According to New York Times book reviewer William Boyd, "The great benefit of Ishmael Beah’s memoir, A Long Way Gone, is that it may help us arrive at an understanding of this situation. Beah's autobiography is almost unique, as far as I can determine -- perhaps the first time that a child soldier has been able to give literary voice to one of the most distressing phenomena of the late 20th century: the rise of the pubescent (or even prepubescent) warrior-killer."
A Long Way Gone is Ishmael Beah's memoir recounting his life in Sierra Leone just prior to and immediately after an attack by the Revolutionary United Front (RUF) soldiers on his home village. Beah moves through the vivid memories in a somewhat chronological order, often utilizing flashbacks in appropriate places for added poignancy.
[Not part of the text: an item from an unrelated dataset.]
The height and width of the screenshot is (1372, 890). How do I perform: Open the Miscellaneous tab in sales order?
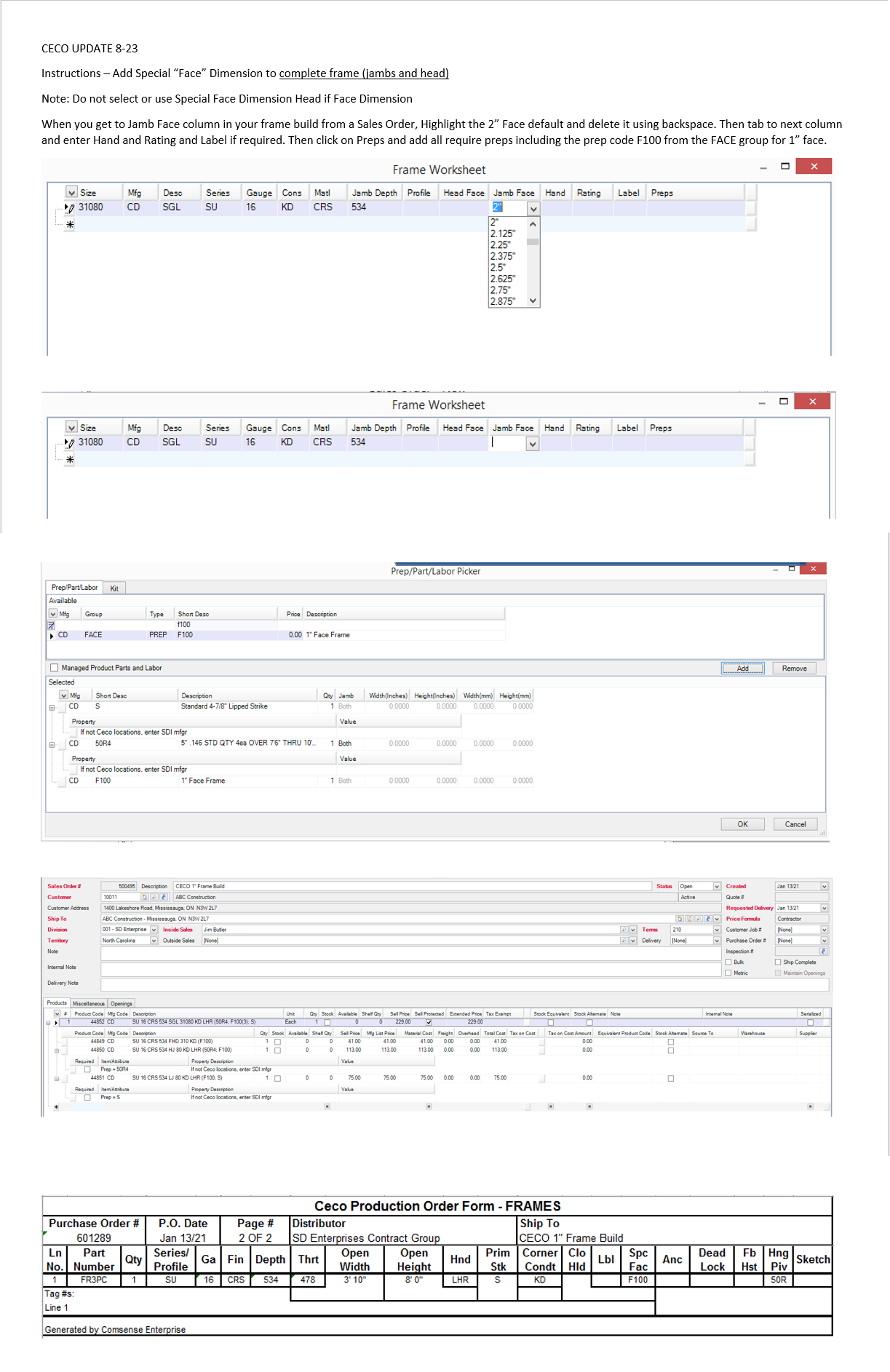[x=88, y=1004]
Once the book reaches its final chapters, it becomes clear to the reader that what Beah has done is to put into written form a more detailed version of the words he used to move the United Nations to action in Sierra Leone and its neighboring regions.
Beah attempts a journalistic, matter-of-fact tone throughout, most likely to accentuate how desensitized he had become to the horrors around him. He reports matters of maiming and death with simple, direct statements. Ultimately, it is up to the reader to judge the atrocity of both the act and its apparent lack of impact on the perpetrator(s). Conversely, Beah gives over to mellifluous descriptions of natural beauty and nostalgic reminiscences of family occasions to provide a counterpoint to the violence and inhumanity he experiences as both perpetrator and victim.
A Long Way Gone is a plea for understanding of a political and social climate which allows innocent children to become killers. More than that, it is an attempt to move readers to action, essentially asking them to find ways to end the abhorrent tragedies occurring not just on the African continent, but all over the world.